[EXTRACTED MATERIAL — start]

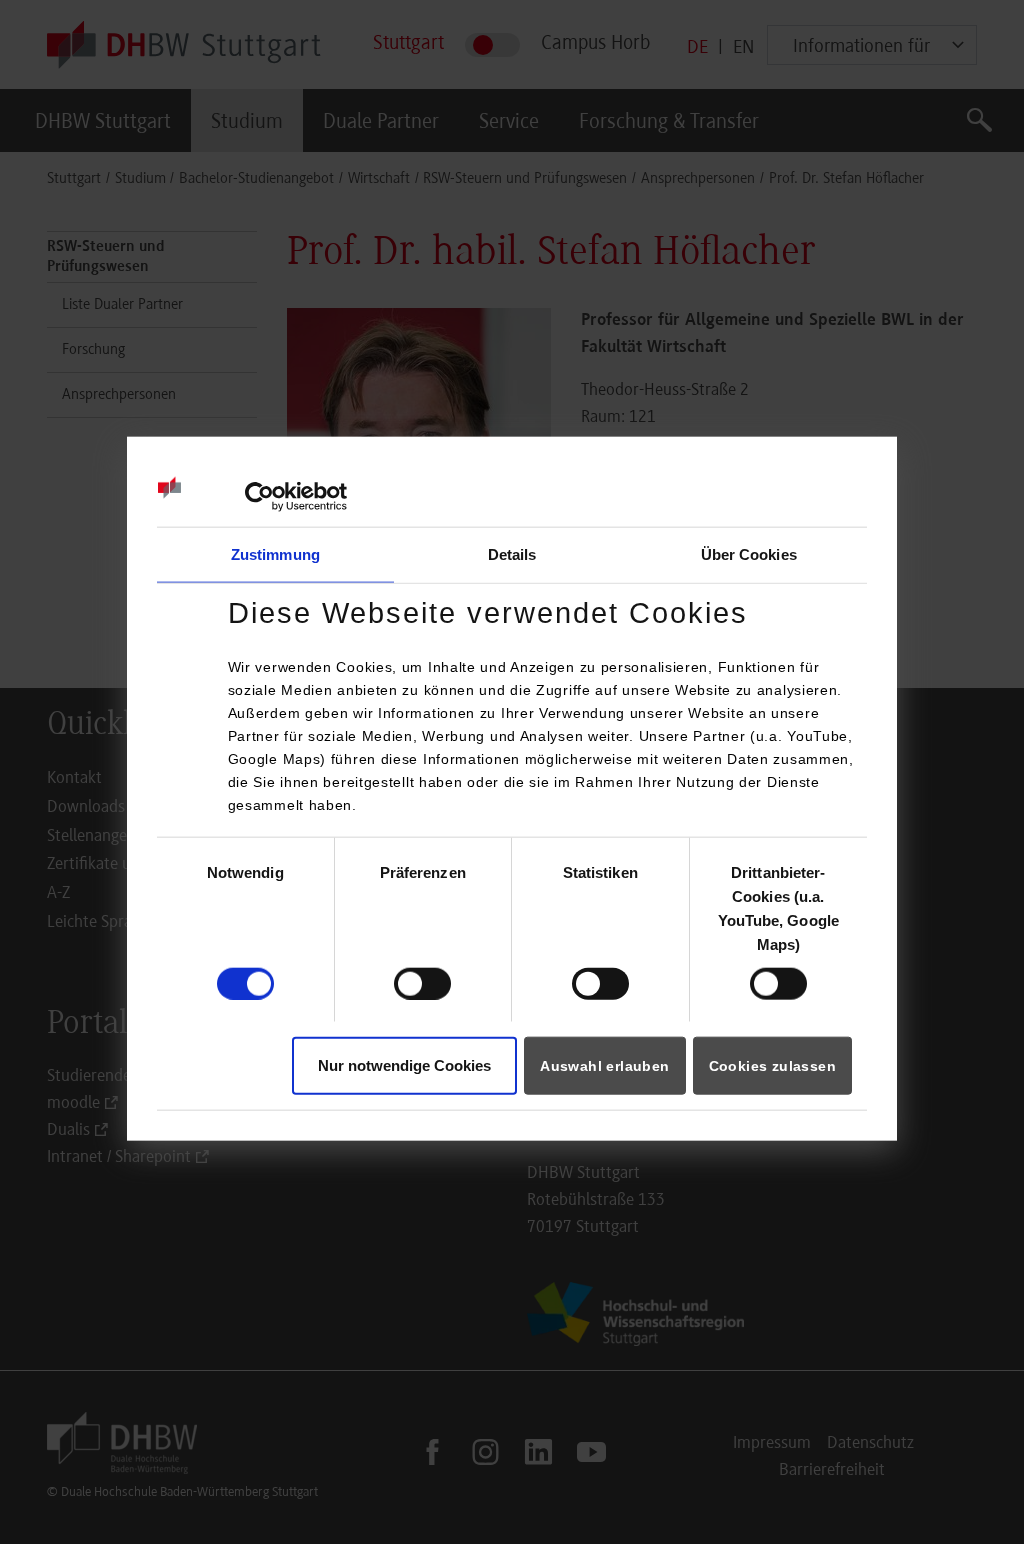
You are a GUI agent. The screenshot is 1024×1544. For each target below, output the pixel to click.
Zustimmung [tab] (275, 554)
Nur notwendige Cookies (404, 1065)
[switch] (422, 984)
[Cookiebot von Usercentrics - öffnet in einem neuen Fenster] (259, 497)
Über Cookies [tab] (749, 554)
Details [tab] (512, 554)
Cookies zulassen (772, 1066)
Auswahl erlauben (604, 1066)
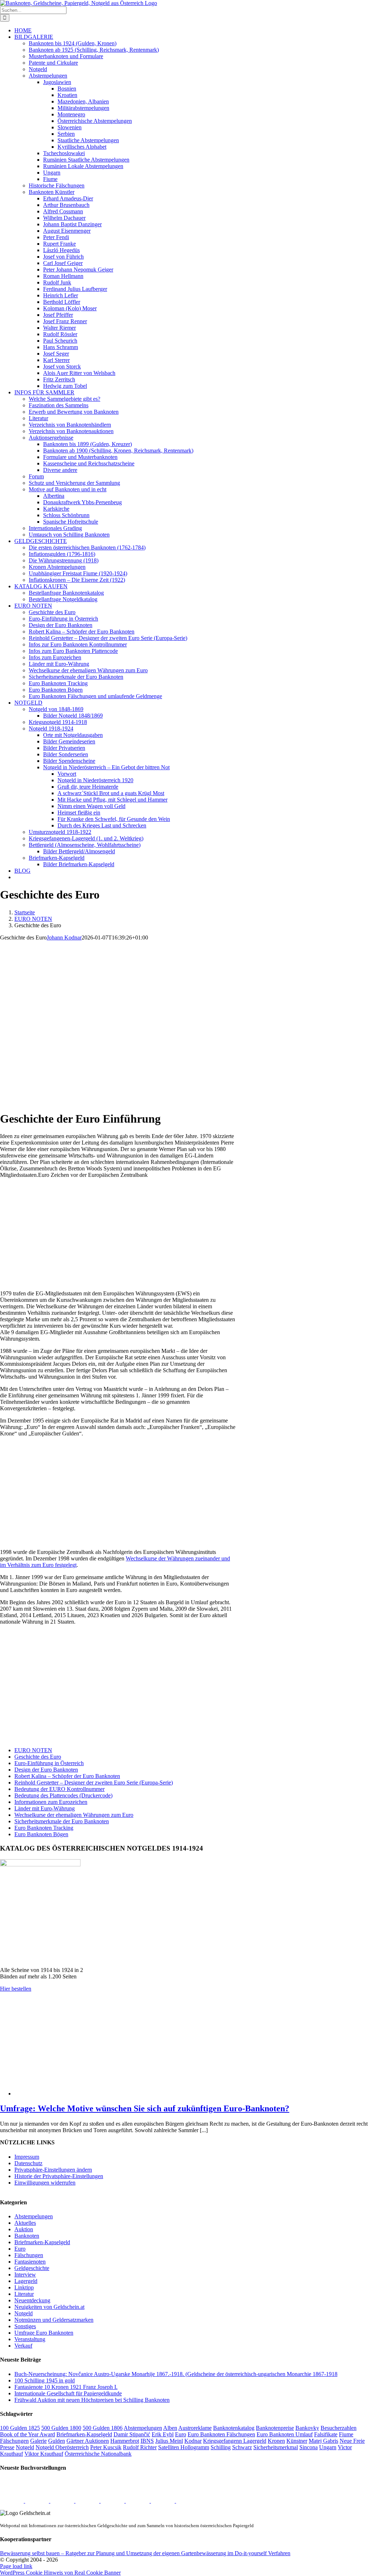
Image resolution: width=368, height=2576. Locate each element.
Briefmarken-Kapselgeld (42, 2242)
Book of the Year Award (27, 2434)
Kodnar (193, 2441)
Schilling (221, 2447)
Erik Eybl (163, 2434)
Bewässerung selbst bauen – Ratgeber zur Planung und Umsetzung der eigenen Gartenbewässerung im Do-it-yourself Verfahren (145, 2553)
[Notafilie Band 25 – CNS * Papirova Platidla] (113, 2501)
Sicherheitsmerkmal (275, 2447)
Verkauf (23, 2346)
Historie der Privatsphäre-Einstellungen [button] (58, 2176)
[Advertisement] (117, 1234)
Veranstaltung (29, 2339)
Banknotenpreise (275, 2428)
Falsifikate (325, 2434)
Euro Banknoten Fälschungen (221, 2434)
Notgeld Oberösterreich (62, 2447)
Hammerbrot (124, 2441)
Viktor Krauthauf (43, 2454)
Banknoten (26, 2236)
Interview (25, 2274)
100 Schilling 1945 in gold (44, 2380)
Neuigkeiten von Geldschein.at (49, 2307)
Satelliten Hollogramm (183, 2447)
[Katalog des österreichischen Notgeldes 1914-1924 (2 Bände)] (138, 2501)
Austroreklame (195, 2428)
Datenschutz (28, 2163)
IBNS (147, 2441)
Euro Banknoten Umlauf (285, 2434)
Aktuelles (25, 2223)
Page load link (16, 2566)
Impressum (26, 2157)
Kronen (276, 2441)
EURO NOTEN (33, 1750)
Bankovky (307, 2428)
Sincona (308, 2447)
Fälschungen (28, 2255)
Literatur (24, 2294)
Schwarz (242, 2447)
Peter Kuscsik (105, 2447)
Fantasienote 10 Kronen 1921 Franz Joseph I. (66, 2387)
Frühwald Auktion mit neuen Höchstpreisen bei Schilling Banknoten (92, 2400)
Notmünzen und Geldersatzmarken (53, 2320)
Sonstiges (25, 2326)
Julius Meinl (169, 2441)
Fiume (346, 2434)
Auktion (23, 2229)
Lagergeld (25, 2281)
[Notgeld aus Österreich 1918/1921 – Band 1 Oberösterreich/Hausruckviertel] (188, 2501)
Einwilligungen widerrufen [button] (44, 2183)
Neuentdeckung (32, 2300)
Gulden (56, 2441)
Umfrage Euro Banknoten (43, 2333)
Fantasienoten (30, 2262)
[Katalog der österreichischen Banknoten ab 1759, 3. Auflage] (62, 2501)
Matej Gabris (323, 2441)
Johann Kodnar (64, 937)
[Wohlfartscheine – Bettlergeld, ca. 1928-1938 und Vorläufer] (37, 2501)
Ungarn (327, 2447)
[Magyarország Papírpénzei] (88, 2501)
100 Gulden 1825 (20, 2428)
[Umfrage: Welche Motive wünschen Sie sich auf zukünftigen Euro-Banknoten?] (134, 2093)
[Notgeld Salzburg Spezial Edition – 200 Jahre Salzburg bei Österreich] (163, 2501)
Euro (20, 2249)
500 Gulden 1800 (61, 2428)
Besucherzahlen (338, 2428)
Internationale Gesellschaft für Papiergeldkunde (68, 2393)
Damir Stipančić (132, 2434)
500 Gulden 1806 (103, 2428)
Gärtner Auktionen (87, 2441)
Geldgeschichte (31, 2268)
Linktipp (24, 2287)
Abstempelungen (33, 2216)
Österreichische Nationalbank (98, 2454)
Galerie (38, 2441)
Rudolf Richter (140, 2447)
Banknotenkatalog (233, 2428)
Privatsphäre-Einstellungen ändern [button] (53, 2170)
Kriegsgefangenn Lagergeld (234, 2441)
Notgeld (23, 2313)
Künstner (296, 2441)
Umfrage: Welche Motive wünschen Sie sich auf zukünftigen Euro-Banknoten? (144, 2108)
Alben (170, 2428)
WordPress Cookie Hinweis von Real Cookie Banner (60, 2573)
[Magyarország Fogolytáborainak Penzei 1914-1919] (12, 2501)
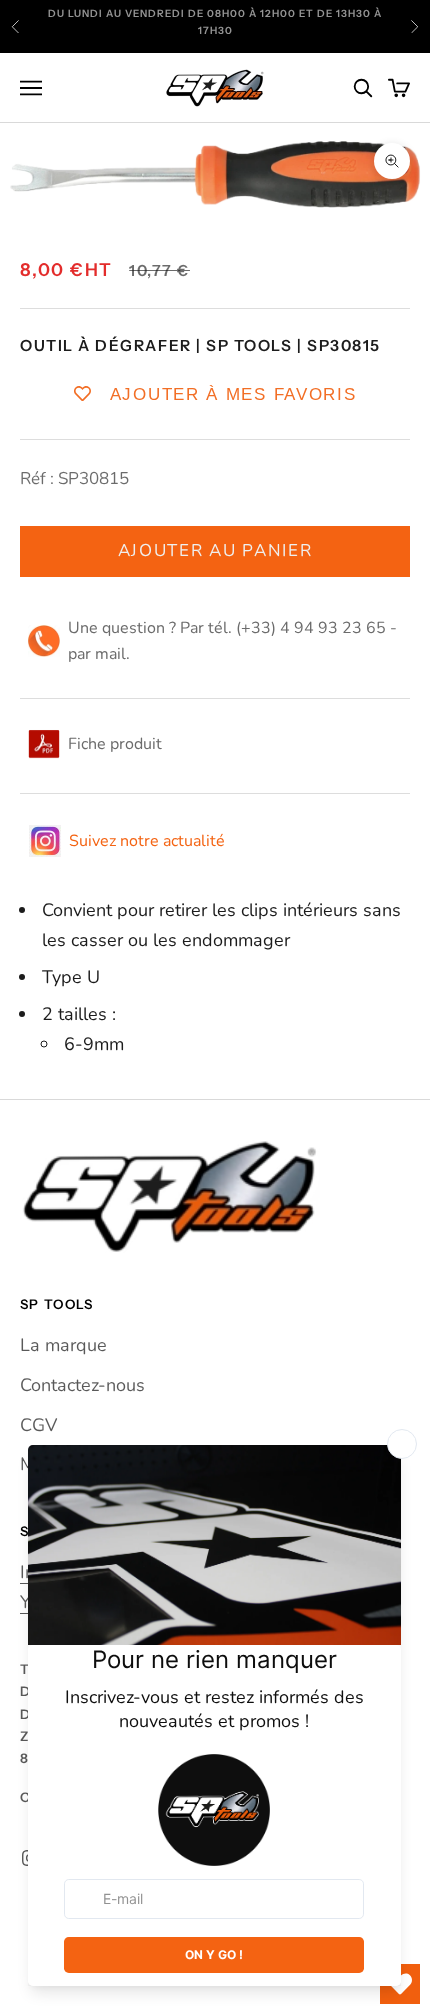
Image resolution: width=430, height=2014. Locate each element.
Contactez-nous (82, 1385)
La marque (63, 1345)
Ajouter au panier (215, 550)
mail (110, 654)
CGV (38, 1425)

[EXTRACTED MATERIAL — finish]

*EXERCISE DETAILS:*
From the listing above, output exactly the run of lines that starts with the line containing "Matej Gabris (323, 2441)" and ends with the line containing "Rudolf Richter (140, 2447)".

*ANSWER SPACE:*
Matej Gabris (323, 2441)
Johann Kodnar (64, 937)
[Wohlfartscheine – Bettlergeld, ca. 1928-1938 und Vorläufer] (37, 2501)
Ungarn (327, 2447)
[Magyarország Papírpénzei] (88, 2501)
100 Gulden 1825 (20, 2428)
[Umfrage: Welche Motive wünschen Sie sich auf zukünftigen Euro-Banknoten?] (134, 2093)
[Notgeld Salzburg Spezial Edition – 200 Jahre Salzburg bei Österreich] (163, 2501)
Euro (20, 2249)
500 Gulden 1800 (61, 2428)
Besucherzahlen (338, 2428)
Internationale Gesellschaft für Papiergeldkunde (68, 2393)
Damir Stipančić (132, 2434)
500 Gulden 1806 (103, 2428)
Gärtner Auktionen (87, 2441)
Geldgeschichte (31, 2268)
Linktipp (24, 2287)
Abstempelungen (33, 2216)
Österreichische Nationalbank (98, 2454)
Galerie (38, 2441)
Rudolf Richter (140, 2447)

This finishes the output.